What Does All of This Mean for PR Pros?
Fake news has created a problem for PR pros looking to get the word out about their brands. The fact that 63 per cent of people can’t tell the difference between authentic news and rumours means that brands have to fight harder to not only get their news in front of their audience but then get them to trust in and believe it.
Journalists, understandably, have to be pickier about the stories they write. If there’s even a possibility of an incorrect fact, they’ll stay far away from a pitch. So public relations professionals have to spend more time in the story crafting and pitch process to ensure everything is fact checked and ready for publication.

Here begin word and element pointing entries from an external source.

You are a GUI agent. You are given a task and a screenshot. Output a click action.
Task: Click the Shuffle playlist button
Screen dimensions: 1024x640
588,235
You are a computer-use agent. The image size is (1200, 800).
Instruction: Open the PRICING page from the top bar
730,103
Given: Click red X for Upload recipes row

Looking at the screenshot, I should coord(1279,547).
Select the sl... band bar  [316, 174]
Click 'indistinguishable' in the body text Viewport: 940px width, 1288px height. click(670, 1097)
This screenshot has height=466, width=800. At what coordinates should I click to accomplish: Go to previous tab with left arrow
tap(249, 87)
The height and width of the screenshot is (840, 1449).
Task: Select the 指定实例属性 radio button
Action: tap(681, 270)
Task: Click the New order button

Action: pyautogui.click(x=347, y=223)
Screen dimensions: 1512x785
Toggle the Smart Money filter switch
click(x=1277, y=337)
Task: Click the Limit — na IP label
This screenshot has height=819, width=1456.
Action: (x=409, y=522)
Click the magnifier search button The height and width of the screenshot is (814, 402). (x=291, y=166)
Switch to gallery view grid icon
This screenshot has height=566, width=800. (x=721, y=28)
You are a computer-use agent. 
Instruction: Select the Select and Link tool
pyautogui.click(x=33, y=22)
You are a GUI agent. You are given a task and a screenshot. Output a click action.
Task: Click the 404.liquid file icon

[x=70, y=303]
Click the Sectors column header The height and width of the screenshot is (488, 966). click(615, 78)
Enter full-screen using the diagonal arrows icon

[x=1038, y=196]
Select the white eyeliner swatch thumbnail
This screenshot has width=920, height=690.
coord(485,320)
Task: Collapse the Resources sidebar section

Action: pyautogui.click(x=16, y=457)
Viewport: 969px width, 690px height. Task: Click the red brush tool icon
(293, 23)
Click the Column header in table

But, it’s not all bad news: journalists still rely on PR professionals. 30 percent say tailoring the pitch is helpful, while 30 percent of journalists say they prefer PR pros to have a solid understanding of their outlet and areas of research.
What About Journalists?
Imagine being a journalist at a time where many of their colleagues are being accused of creating — or amplifying — false news. It’s a difficult place to be.
Add to that the fact that many journalists have received death threats, falsely being accused of creating fake news by zealots and extremists, and it’s any wonder we have any journalists left at all.
If anything, the rampancy of fake news has reiterated good, solid journalistic integrity. The Cision State of the Media Report found that 72 percent of Canadian journalists say that ensuring content is 100 percent accurate is the most important thing. Finding reliable sources and checking facts have always been a part of a journalist’s job, and they’re even more necessary now. Working with communications pros that they have an established relationship with is one way that journalists can continue to do their jobs well.
So What Can We Do Now?
Fake news shouldn’t keep PR pros from doing their jobs. They may just have to put a little more effort into their approach.
When pitching the media, stick to proven, legitimate news sources. It’s entirely possible that some of the smaller, lesser-known media channels will entirely evaporate as newspapers and websites struggle to prove their validity in the wake of fake news. No one is questioning the legitimacy of, for example, The Wall Street Journal, so PR pros are safe pitching them (though expect more competition as a result).
Realize, too, that having your story told in mainstream publications is a boon for your brand because people trust them. There should be no question that your story is valid if it runs in a publication that prides itself on fact-checking and authentic news.
Go Overboard When Fact-Checking
Make sure you have permission to publish any news you want to release (and if an embargo is required, make sure you stipulate that when you pitch), and provide ample sources when working with a journalist on a story. Not only will this legitimize the story, but it will also cut out some of the work for the journalist, making her that much more likely to want to cover your news.
Beyond pitching your news, make sure you’re monitoring news about your brand to ensure you nip any potential fake news about it in the bud. It’s imperative that you have a crisis management plan in place so that, should a situation arise, your brand is well-prepared to respond publicly to any false allegations.
Rather than seeing fake news as an issue, consider that the current attention on it simply means you have the opportunity to deliver what your audience really wants — authentic content carefully researched and written. This is your opportunity to really stand out with reliable content and be an authoritative and responsible source for journalists.